- [What to produce] Where does the string "highlighted" occur in the entries below? Copy every line where it does.

/---

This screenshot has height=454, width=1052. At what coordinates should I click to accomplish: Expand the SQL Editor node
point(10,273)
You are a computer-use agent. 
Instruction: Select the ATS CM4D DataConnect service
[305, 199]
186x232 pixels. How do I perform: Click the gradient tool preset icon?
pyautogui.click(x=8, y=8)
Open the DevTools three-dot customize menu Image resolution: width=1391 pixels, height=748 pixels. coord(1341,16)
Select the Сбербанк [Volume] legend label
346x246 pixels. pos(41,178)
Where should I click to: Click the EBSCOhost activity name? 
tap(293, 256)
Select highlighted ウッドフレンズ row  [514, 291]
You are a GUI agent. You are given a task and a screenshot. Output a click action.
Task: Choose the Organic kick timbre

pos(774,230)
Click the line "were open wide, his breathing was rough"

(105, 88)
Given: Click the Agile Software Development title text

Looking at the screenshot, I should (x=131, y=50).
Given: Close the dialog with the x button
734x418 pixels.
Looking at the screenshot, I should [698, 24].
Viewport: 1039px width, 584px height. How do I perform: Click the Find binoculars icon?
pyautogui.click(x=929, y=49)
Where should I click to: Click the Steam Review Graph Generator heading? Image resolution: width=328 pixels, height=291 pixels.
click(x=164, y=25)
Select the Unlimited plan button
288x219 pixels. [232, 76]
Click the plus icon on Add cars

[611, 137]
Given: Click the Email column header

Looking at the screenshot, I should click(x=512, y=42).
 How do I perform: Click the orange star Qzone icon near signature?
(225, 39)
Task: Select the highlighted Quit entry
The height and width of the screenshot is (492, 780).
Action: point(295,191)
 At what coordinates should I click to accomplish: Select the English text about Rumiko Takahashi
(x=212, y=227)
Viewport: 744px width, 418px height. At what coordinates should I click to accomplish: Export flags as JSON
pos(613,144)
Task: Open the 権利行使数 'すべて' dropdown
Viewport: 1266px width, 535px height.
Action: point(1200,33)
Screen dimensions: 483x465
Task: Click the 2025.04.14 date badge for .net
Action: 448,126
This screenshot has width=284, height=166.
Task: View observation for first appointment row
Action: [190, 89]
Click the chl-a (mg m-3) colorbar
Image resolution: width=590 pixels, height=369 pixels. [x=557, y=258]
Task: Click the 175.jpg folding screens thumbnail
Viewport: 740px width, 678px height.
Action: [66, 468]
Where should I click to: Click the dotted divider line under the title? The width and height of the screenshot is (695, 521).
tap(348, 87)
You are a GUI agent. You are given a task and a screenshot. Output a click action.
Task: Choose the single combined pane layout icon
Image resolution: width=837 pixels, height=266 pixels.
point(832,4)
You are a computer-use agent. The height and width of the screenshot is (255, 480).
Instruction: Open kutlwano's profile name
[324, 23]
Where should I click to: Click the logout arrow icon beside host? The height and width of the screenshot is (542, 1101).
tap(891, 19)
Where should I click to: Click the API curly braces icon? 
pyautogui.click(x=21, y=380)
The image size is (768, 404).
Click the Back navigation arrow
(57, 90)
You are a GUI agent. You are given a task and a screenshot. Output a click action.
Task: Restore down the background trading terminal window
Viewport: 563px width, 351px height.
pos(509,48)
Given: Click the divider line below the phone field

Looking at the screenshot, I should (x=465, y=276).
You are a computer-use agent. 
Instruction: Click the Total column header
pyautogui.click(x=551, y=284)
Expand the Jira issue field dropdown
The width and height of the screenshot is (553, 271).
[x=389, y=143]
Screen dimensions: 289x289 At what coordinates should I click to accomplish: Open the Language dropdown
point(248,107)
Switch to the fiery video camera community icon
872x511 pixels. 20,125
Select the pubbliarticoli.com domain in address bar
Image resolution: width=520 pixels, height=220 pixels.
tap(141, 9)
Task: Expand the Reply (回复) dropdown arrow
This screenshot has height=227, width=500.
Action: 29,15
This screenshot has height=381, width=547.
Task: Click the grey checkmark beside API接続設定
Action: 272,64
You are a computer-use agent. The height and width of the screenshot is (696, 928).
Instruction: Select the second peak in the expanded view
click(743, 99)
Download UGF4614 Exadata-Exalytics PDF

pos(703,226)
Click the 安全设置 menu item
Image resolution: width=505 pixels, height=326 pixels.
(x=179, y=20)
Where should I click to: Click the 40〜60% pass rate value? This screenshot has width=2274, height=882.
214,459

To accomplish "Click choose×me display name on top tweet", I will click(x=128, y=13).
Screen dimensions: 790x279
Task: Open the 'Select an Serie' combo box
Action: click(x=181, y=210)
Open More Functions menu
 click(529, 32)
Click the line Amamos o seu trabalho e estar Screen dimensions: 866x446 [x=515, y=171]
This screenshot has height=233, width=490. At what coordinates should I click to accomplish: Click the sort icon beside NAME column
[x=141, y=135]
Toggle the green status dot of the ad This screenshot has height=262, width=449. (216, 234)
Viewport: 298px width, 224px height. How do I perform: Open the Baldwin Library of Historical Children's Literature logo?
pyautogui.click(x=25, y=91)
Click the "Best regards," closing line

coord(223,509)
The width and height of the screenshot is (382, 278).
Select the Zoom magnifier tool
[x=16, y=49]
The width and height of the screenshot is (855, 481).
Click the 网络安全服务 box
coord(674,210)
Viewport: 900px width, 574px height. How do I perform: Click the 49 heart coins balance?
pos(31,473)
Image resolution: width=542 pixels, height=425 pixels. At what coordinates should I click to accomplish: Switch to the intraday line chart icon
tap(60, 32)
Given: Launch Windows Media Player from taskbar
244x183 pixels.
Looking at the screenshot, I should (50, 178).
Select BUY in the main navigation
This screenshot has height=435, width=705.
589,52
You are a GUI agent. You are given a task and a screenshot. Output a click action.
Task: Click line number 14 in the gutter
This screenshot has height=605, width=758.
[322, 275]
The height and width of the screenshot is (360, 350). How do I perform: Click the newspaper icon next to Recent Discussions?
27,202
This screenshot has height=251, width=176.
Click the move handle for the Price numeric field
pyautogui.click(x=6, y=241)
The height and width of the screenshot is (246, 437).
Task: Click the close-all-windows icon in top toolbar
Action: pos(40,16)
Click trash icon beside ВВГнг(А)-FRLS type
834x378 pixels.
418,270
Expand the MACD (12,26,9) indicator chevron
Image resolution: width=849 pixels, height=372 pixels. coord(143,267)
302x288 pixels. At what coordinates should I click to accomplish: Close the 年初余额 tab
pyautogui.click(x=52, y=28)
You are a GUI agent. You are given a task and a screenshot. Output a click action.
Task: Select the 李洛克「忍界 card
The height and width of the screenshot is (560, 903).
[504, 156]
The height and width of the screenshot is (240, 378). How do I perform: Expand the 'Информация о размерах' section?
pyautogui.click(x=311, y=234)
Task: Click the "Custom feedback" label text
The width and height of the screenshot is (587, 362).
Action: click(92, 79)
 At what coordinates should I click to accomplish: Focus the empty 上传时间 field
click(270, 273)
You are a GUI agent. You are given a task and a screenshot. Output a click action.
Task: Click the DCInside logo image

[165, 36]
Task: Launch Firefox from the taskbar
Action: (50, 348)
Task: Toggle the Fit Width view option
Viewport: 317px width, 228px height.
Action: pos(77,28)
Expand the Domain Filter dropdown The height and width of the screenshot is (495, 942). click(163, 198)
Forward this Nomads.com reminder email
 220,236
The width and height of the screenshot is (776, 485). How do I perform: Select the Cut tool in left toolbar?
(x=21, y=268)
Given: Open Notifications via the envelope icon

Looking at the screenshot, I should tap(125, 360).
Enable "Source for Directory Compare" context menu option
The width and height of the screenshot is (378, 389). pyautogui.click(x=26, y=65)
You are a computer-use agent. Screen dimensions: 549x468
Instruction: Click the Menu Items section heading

\---

- [Solution]
Select highlighted ウッドフレンズ row  [514, 291]
Task: Select the highlighted Quit entry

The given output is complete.